Turkish kebabs in Germany
culinary cultures — By Bob Riel on April 6, 2007 at 2:54 amWhat do Turkish kebab sandwiches have to do with German culture or the German economy? Plenty, these days, according to this story in the Los Angeles Times, which recounts how Germany is trying to create a system for kebab chefs to be integrated into the workforce. If the labor angle is uninteresting, you might still enjoy the article for its mouthwatering descriptions of Turkish kebabs.
… one must appreciate the sauce-drenched, onion-scented, shaved-meat beauty in a pita known as the doner, or spinning, kebab. Fat and messy, it is the Turkish immigrant’s gift to Germany, a bit of meal-time chaos in a nation that doesn’t like its peas to roll too close to the mashed potatoes.
Integration is often not a success story here, but the kebab has found a home, slipping in amid the sausage and beer like a distant, exotic uncle. It’s munched on the run and can fill the brawniest of laborers. When the bars close, and the soul is still restless, the kebab beckons, a late-night snack for the subway ride home. It sheds lettuce, bleeds tomatoes and has challenged dry cleaners from Hamburg to Hesse.

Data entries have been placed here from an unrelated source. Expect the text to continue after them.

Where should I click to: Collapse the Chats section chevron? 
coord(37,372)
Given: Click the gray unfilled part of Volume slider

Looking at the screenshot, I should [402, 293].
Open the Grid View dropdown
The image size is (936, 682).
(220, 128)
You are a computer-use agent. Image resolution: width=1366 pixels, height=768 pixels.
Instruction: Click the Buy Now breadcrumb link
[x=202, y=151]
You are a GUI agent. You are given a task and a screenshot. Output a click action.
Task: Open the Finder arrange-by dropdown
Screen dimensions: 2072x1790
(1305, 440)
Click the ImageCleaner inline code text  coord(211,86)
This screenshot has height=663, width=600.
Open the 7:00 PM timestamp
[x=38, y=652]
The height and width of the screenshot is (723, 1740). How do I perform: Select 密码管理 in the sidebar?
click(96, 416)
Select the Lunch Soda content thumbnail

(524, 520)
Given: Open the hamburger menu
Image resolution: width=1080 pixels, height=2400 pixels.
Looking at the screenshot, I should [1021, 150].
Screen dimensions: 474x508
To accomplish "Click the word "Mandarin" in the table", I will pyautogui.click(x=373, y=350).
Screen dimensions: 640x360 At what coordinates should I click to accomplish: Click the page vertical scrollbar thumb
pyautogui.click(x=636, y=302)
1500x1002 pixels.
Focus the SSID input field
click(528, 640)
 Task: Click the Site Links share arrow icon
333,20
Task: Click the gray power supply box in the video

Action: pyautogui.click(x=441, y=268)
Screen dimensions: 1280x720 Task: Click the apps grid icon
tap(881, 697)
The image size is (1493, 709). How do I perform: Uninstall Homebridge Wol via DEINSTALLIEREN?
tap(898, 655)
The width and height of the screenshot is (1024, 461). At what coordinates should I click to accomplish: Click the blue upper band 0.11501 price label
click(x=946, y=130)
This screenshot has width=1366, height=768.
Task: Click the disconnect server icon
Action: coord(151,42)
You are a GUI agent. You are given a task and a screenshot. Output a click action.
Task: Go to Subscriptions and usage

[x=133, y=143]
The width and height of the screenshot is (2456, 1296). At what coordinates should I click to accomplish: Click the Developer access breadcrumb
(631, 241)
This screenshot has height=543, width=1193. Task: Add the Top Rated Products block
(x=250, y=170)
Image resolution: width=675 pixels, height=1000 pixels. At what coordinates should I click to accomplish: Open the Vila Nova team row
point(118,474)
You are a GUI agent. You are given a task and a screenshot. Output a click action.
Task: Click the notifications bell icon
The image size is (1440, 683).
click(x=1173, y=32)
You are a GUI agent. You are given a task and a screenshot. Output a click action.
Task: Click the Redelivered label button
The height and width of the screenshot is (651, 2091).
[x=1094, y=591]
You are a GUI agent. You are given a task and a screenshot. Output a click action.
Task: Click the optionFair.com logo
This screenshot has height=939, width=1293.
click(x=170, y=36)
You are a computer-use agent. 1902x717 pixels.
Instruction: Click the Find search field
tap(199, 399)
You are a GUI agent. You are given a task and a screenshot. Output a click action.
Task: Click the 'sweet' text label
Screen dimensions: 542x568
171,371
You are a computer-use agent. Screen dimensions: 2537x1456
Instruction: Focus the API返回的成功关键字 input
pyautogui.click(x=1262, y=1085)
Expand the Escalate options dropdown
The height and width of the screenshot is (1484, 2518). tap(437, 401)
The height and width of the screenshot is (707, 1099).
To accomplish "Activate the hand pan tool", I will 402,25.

Now that maddeningly persistent German virtue known as order is being imposed on the untidy kebab. The Vocational School for Gastronomy and Nutrition here is offering a six-month course that in July will award the first kebab diplomas … The aim is to enhance the image of the kebab industry and give its workers, most of whom are first- and second-generation Turkish immigrants with limited educations, training toward better opportunities.
“In Germany if you are not integrated in the labor market, you are not integrated,” said Metin Harmanci of Entrepreneurs Without Borders, an organization that advises immigrant businesses and seeks equality in the workplace. “It’s difficult for immigrants to enter the labor market.”